Aufgabenstellung:
Führe den Text über das Leben von Gerhard Fritsch im Anschluss an seinen letzten Satz weiter.

Textauszug:
Von 1951 bis 1958 hatte Fritsch eine feste Anstellung als Bibliothekar bei den Wiener Städtischen Büchereien. In dieser Funktion betreute er die Wiener Bücherbriefe, eine Zeitschrift mit Rezensionsteil, die vor dem Hintergrund sozialdemokratischer Bildungspolitik das »gute« Buch propagierte. In Kampagnen gegen den sogenannten »Schmutz und Schund«, die vor allem eine Literatur der sexuellen Übertretung meinten, war Fritsch auf diese Weise dienstlich eingebunden. Hans Weigel, eine der einflussreichsten Figuren dieser Zeit, war gemeinsam mit Rudolf Felmayer und Christine Busta daran beteiligt gewesen, Fritsch jene Anstellung bei der Stadt Wien zu verschaffen. Nicht ohne Hintergedanken, denn so sollten aufstrebende junge Intellektuelle dem kommunistischen Einfluss entzogen werden, was bis zur Unterzeichnung des Staatsvertrages im Jahr 1955 eine reale Gefahr darstellte. Gerhard Fritsch war im Jänner 1950 der Kommunistischen Partei Österreichs beigetreten, publizierte in der von ihr finanzierten Tageszeitung Der Abend und verließ die Partei unmittelbar vor seinem Eintritt in den Dienst der Stadt Wien Ende des Jahres 1950 wieder. Zwei Jahre später trat er in die SPÖ ein, was – wie sein Tagebuch zeigt – auch pragmatische Gründe hatte wie beispielsweise einen leichteren Zugang zu einer neuen Wohnung (vgl. den Eintrag vom 30.11.1956). Seine Aufzeichnungen zeigen zudem, dass er sich innerlich zusehends dem Katholizismus zuwandte.

Weitere biographische Fakten: Gerhard Fritsch wurde am 28. März 1924 in Wien geboren. Der Vater war Mittelschullehrer und wie die Mutter aus Nordböhmen zugezogen. Im Zweiten Weltkrieg war Fritsch als Funker einer deutschen Fliegerstaffel dienstverpflichtet, mit Einsätzen in Norwegen, Finnland und an der Ostfront. Nach Kriegsende kam er mit seiner ersten Ehefrau, die aus Litauen stammte, nach Österreich zurück. Die Frau und der gemeinsame Sohn Georg lebten von da an bei Fritschs Eltern in Gföhl im Waldviertel. Fritsch selbst studierte in Wien Geschichte und Germanistik, schloss eine Dissertation mit dem Titel Die Industrielandschaft in der deutschen Lyrik ab, reichte sie aber nicht ein und legte keine Rigorosen ab. In der Lyrik, die er in dieser Zeit schrieb und in Zeitschriften sowie gesammelt in dem Buch Zwischen Kirkenes und Bari (1952) publizierte, thematisierte er Erfahrungen auch aus der Kriegszeit so, als würde es sich dabei um allgemein verfügbare, kollektive Erinnerungen handeln und als wären davon alle gleichermaßen betroffen. In vollem Einklang mit Vorstellungen von soldatischer Schweigepflicht und notwendiger Festigkeit des eigenen Körperpanzers (den man haben musste, um all das überhaupt zu überstehen) findet individuelles Erleben darin an den entscheidenden Punkten keinen Ausdruck. Auch alles Sexuelle bleibt ausgespart und ist mit einem Redeverbot versehen, das so tief sitzt, dass man nicht einmal das Verbot selbst verbalisieren darf.

Gegebene Daten:
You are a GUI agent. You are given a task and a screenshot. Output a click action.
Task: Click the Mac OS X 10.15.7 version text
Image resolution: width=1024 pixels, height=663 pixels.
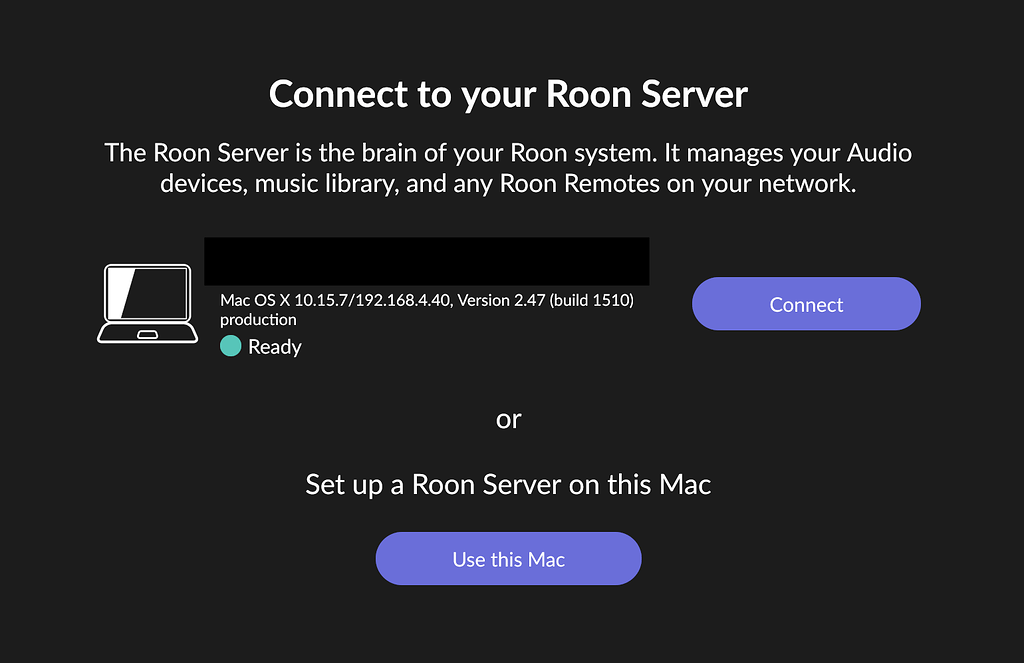[427, 300]
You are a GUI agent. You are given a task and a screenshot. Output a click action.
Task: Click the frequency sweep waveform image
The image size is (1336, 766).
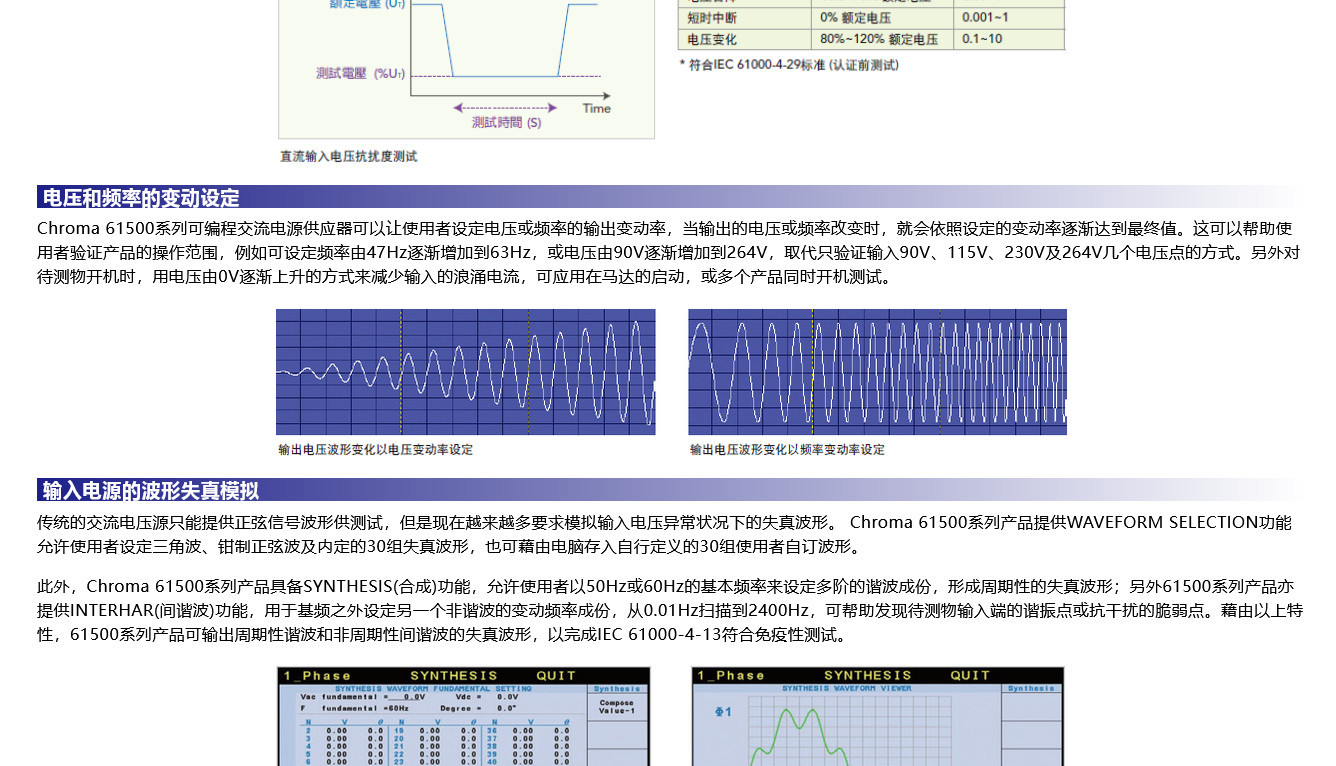877,372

Lösung:
Die familiären Verhältnisse: Gerhard Fritsch war insgesamt dreimal verheiratet und hatte vier Kinder, eines davon wurde erst nach seinem Tod geboren. Aus dieser Situation erwuchsen ihm Unterhaltspflichten, die er sehr ernst nahm und die sein Leben zwischen Brotberuf, eigenem literarischen Arbeiten und den Belastungen der vielfältigen emotionalen Bindungen immer wieder zu einer Hetzerei nach Geld machten. Im Tagebuch ist auch darüber etwas zu erfahren, insgesamt aber macht diese doch eher homöopathisch vorgebrachte Klage über die Imponderabilien der täglichen Tretmühle nur einen der unbedeutendsten Teile des Textdokuments aus.

Insgesamt sind die Tagebücher von Gerhard Fritsch ein vierfacher Versuch, ein Tagebuch zu führen und damit ins Schreiben über sich selbst zu kommen. Der handschriftliche Text ist in vier großformatige Schulhefte eingetragen. Das erste dieser Hefte versammelt Aufzeichnungen von Juni 1956 bis Jänner 1957 und findet sich am Ende um eine einseitige Notiz erweitert, die von Juni 1957 stammt. Als Fritsch zu schreiben begann, war soeben Moos auf den Steinen erschienen, aber das Tagebuch kümmert das nur wenig. An einer Stelle ist davon die Rede, dass Hermann Hakel zu Fritsch ins Büro kommt, um ihm die Unzulänglichkeit dieses Buches auseinanderzusetzen. Kein Wunder, denn mit dem literarischen Kreis um Hakel ist es durch Fritschs Hinwendung zu Hans Weigel zur Entfremdung gekommen. An einer anderen Stelle bilanziert Fritsch die Rezensionen, die man ihm zugesandt hat. Das literarische Ego des Autors bläht sich aber auch hier kaum auf.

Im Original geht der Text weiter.